Bitcoin, Ethereum, Polkadot Experience Volatility as US CPI Exceeds Expectations
Investing.com – Recent inflation data from the U.S. reveals that inflation did not decrease as much as anticipated in September, disappointing market bulls.
The newly released report indicated that overall inflation for the year was at 2.4%, a minor reduction from the previous figure of 2.5%, but still above the 2.3% economists had predicted. Additionally, the core inflation rate, which excludes more unstable food and energy prices, increased to 3.3%.
Following a peak of $61,246 during the European session, Bitcoin experienced a decline of approximately 0.2%. The asset’s price dropped as much as 2.4%, and other cryptocurrencies also fell, with notable losses including a 1.1% decrease for another major coin.
These unexpectedly high inflation figures have spurred speculation that the Federal Reserve may pause any plans for rate cuts, leading to a stronger dollar and increased aversion to risk in volatile markets like cryptocurrencies.
According to the CME’s FedWatch tool, there is now an 85% likelihood that the Federal Reserve will implement a 25 basis point rate cut at its meeting on November 7, an increase from the 65% prediction just a week ago. Previously, there was a 35% chance of an additional 50 basis point cut before the end of the year, following an initial reduction in September.
Bitcoin prices have recently been particularly reactive to U.S. economic data, as investors tend to favor stability over riskier investments.

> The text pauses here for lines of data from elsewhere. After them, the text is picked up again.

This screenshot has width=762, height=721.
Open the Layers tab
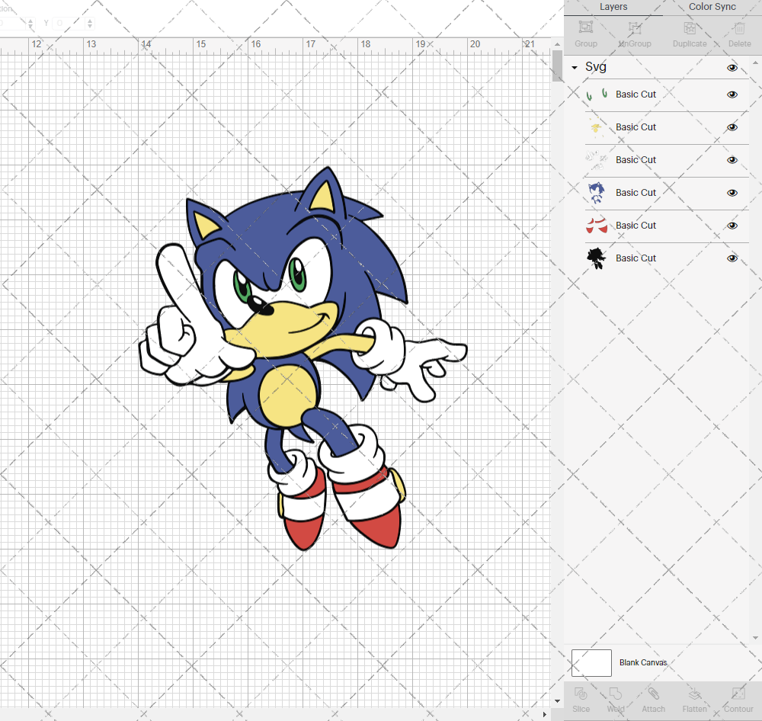coord(613,7)
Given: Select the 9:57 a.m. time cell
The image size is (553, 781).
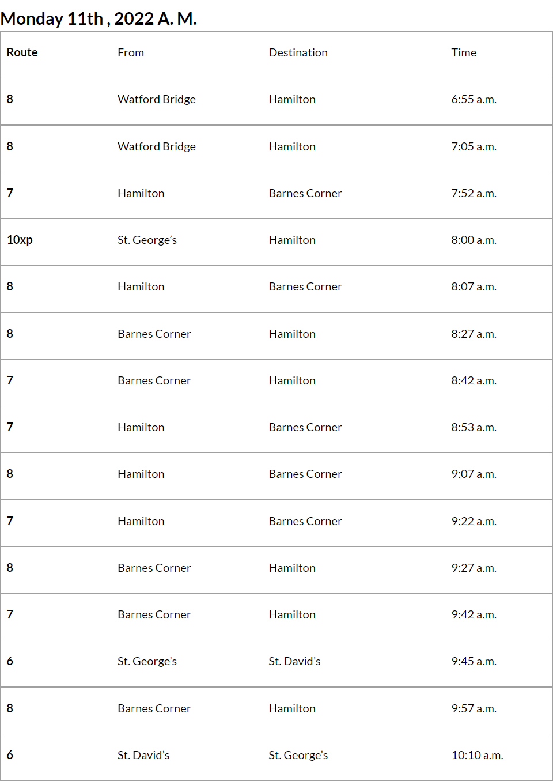Looking at the screenshot, I should [x=474, y=708].
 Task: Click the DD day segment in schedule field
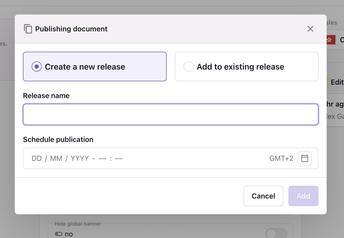coord(37,158)
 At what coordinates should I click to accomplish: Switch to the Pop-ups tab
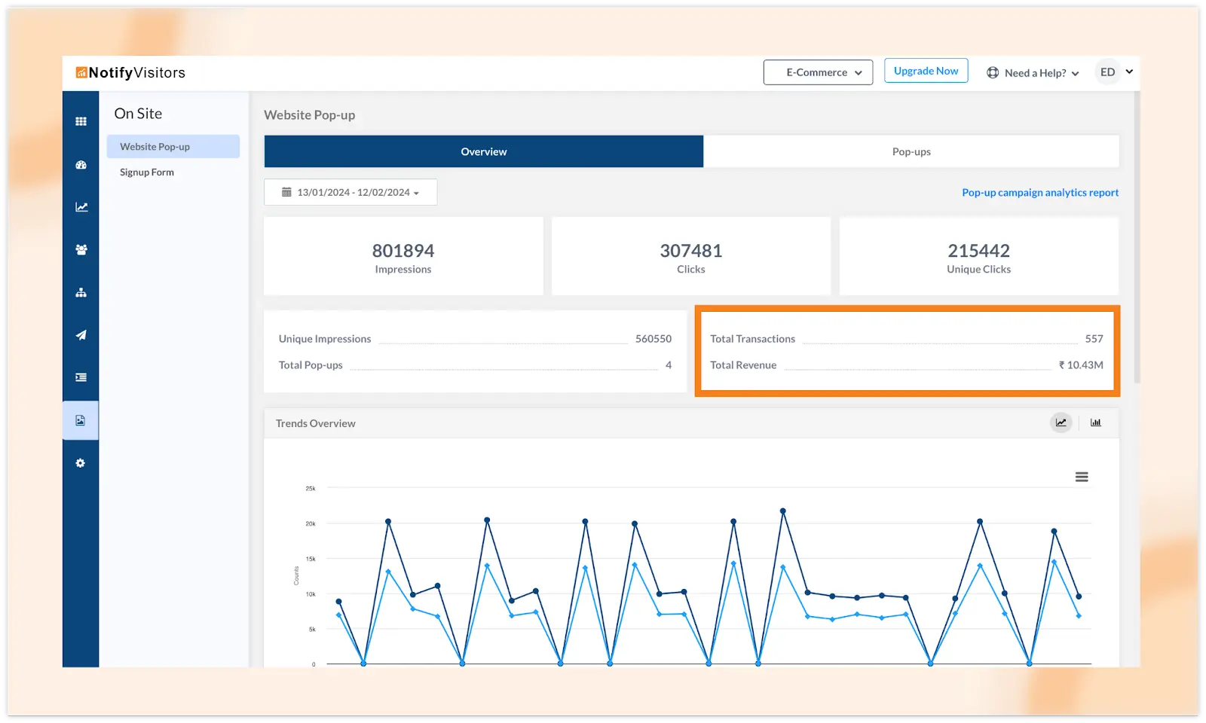click(x=911, y=151)
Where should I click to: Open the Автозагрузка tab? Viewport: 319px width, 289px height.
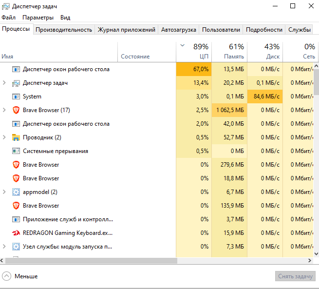click(179, 30)
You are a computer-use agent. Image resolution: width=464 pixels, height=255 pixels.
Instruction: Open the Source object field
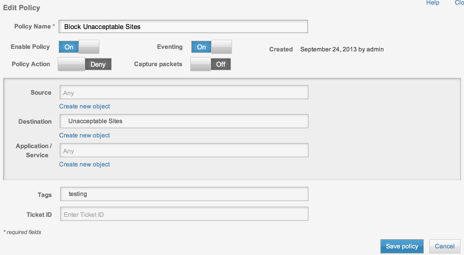coord(184,92)
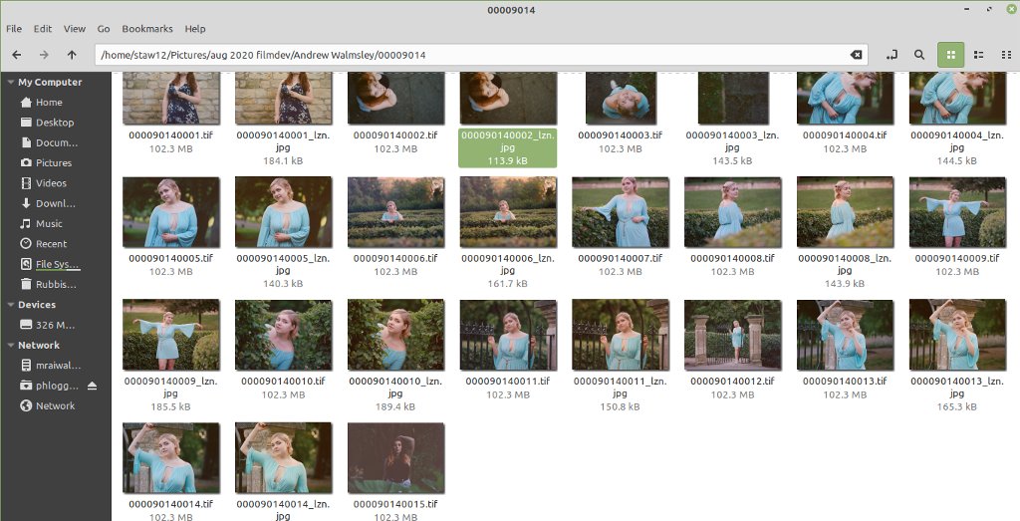Switch to list view
Viewport: 1020px width, 521px height.
pos(978,55)
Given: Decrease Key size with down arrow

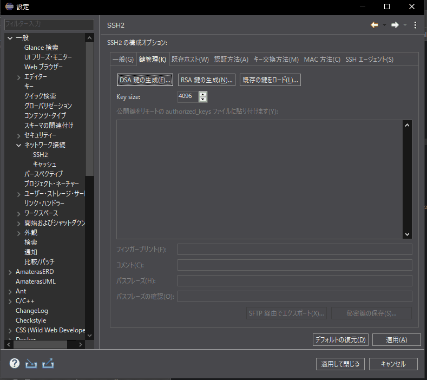Looking at the screenshot, I should (x=203, y=100).
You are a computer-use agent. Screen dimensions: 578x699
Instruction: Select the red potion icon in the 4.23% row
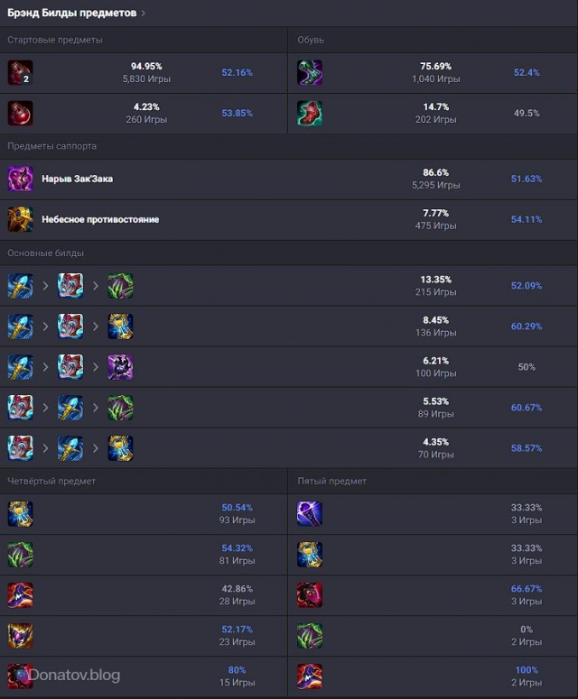pyautogui.click(x=20, y=114)
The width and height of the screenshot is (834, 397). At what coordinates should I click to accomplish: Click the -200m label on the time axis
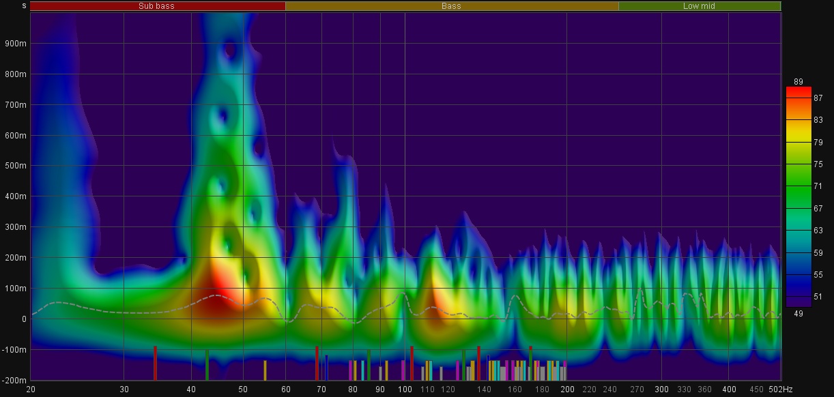(x=15, y=380)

In the Bitcoin ETF market, it was a relatively uneventful day despite over $30.5 million in outflows on Wednesday. Out of 11 funds, nine showed no movement in either direction. Conversely, a day earlier, U.S.-listed Bitcoin ETFs experienced their highest inflows since September 27, totaling a net addition of $235.2 million. The Fidelity Wise Origin Bitcoin Fund led this increase, attracting $103.7 million, followed closely by BlackRock’s iShares Bitcoin Trust with $97.9 million.
Since January, Bitcoin ETFs have garnered nearly $19 billion in net inflows. However, Ether ETFs exhibited no activity yesterday, marking the second instance this week and the third overall since their launch, leaving them with $562 million in net outflows since debuting in July.
Looking ahead, further U.S. economic data is scheduled for release on Thursday, including reports on weekly jobless claims, real earnings, monthly retail chain store sales, and the Treasury budget statement for the month.